■ **WORK TO COMPLETE**
When you have gone through the records, report how many lines include "agent", giving the number and nothing more.

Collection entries
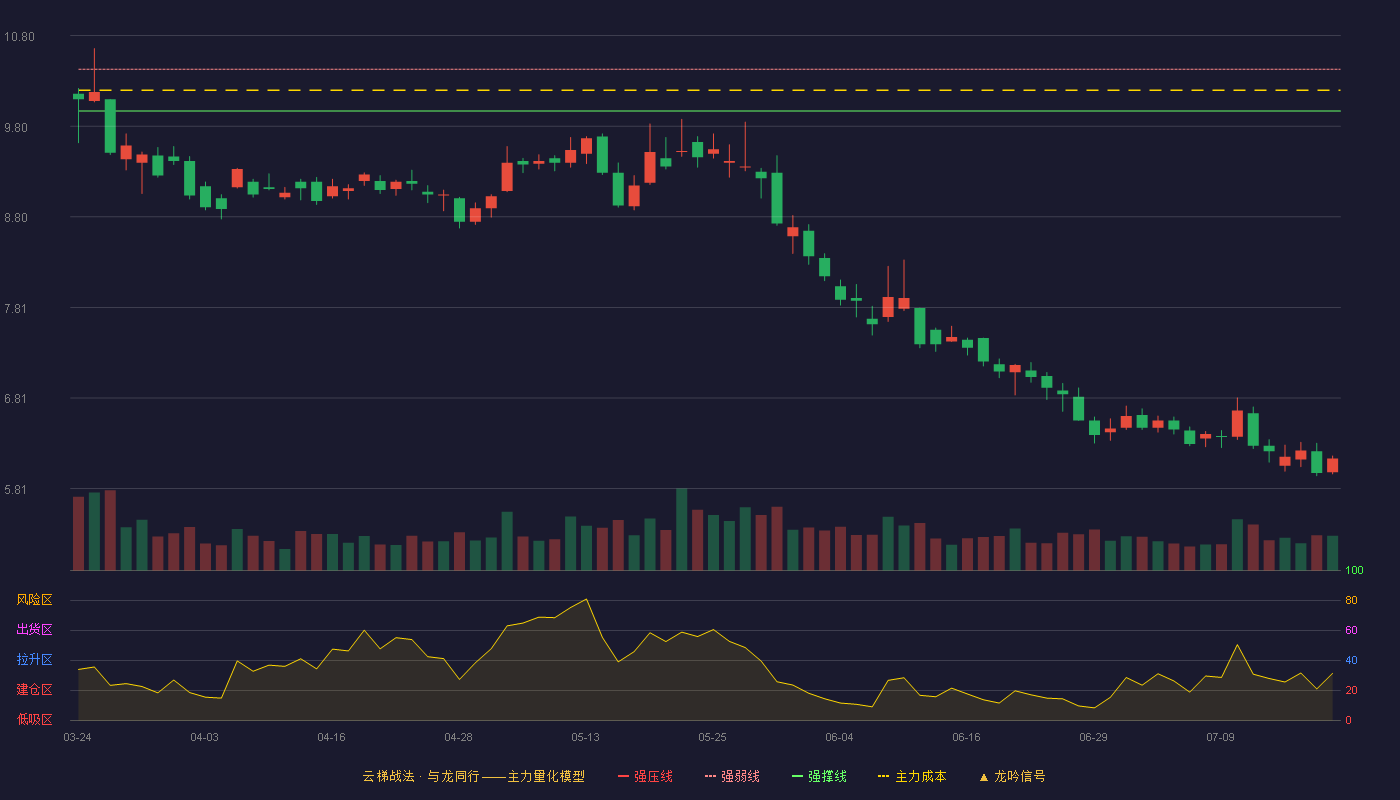
Task: Toggle the 主力成本 legend series
Action: click(912, 776)
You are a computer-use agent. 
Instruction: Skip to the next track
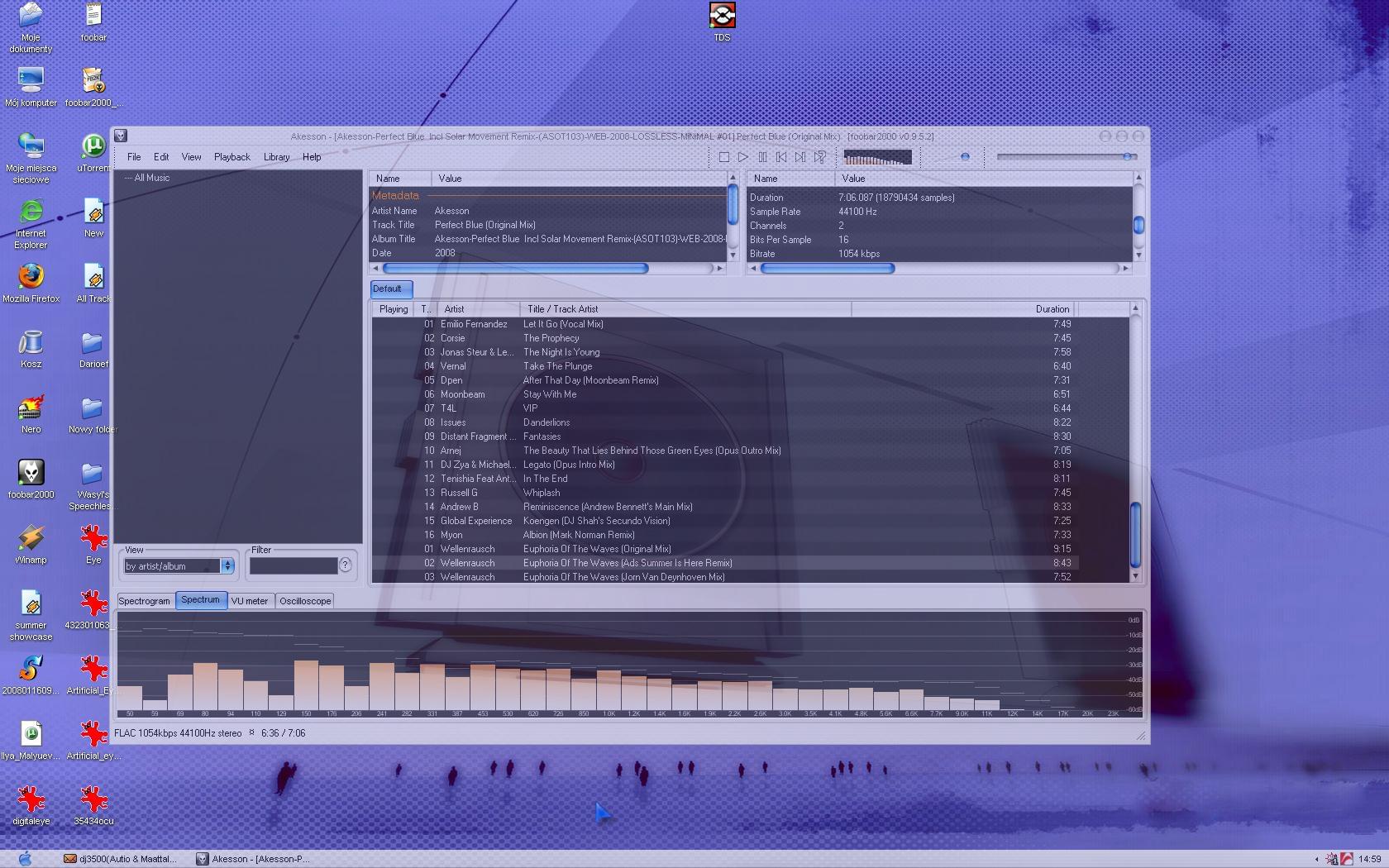(800, 157)
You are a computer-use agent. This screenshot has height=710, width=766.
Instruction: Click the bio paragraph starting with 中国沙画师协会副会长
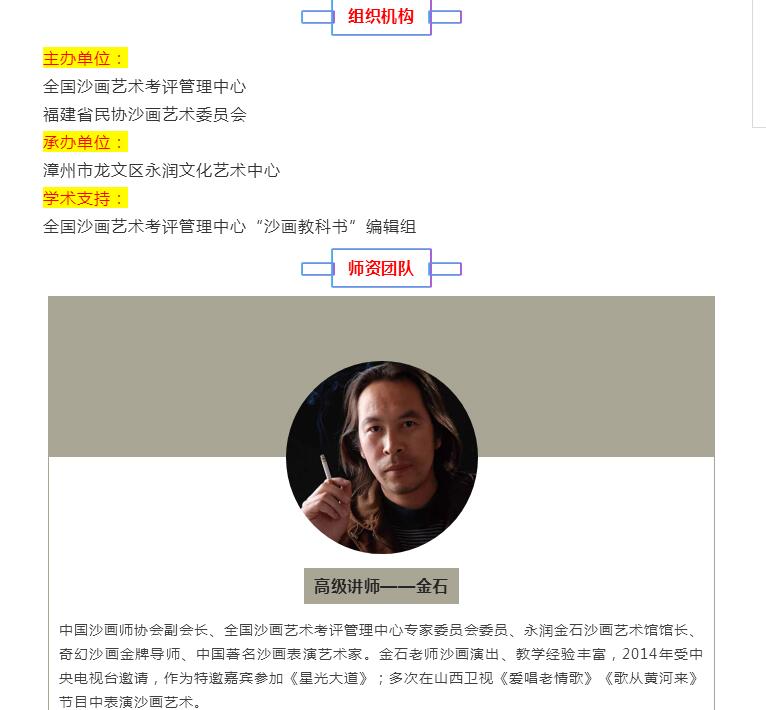[x=381, y=666]
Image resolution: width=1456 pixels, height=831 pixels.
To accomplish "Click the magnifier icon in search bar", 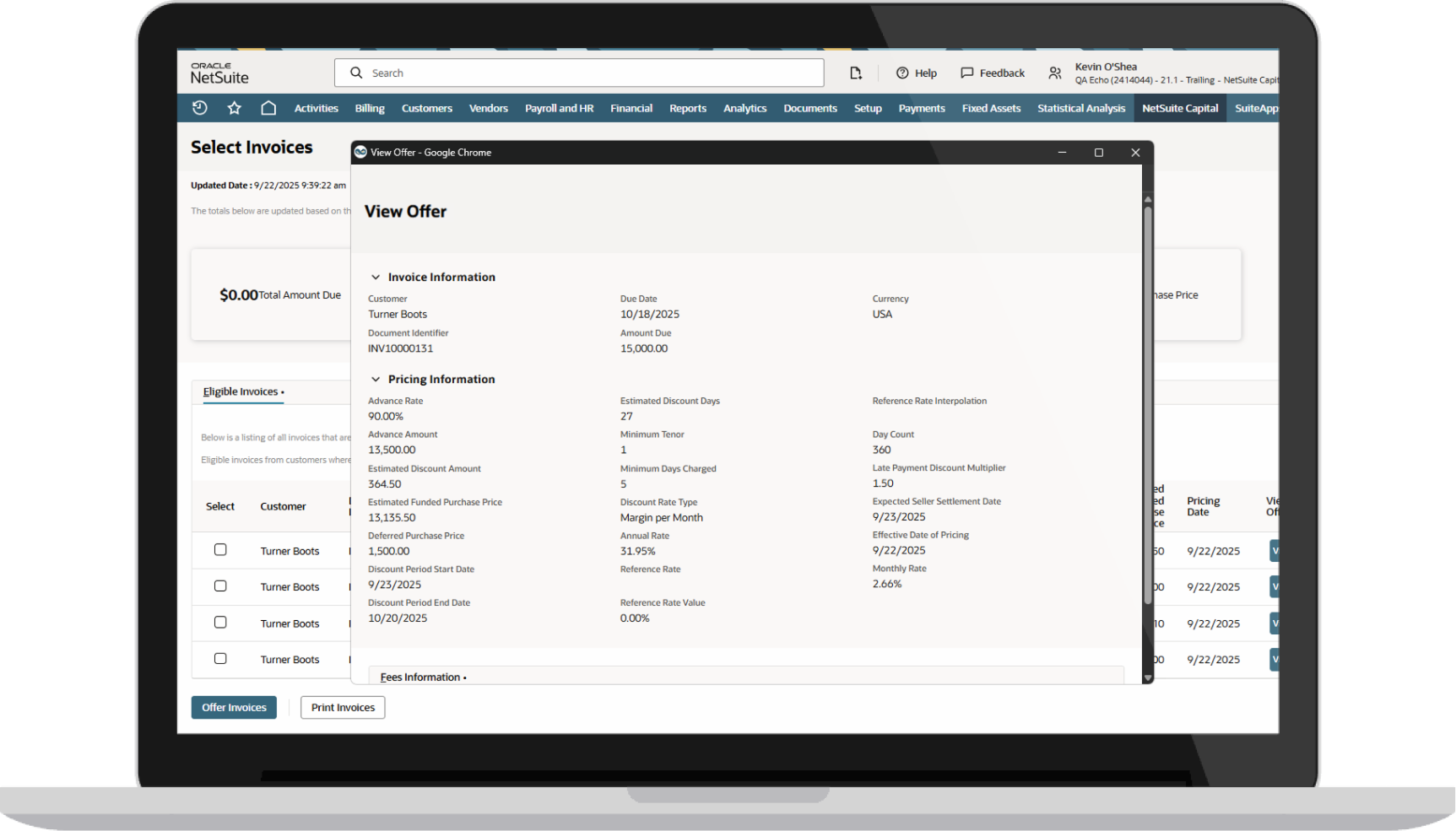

■ **OUTPUT FOR THIS EXERCISE**
2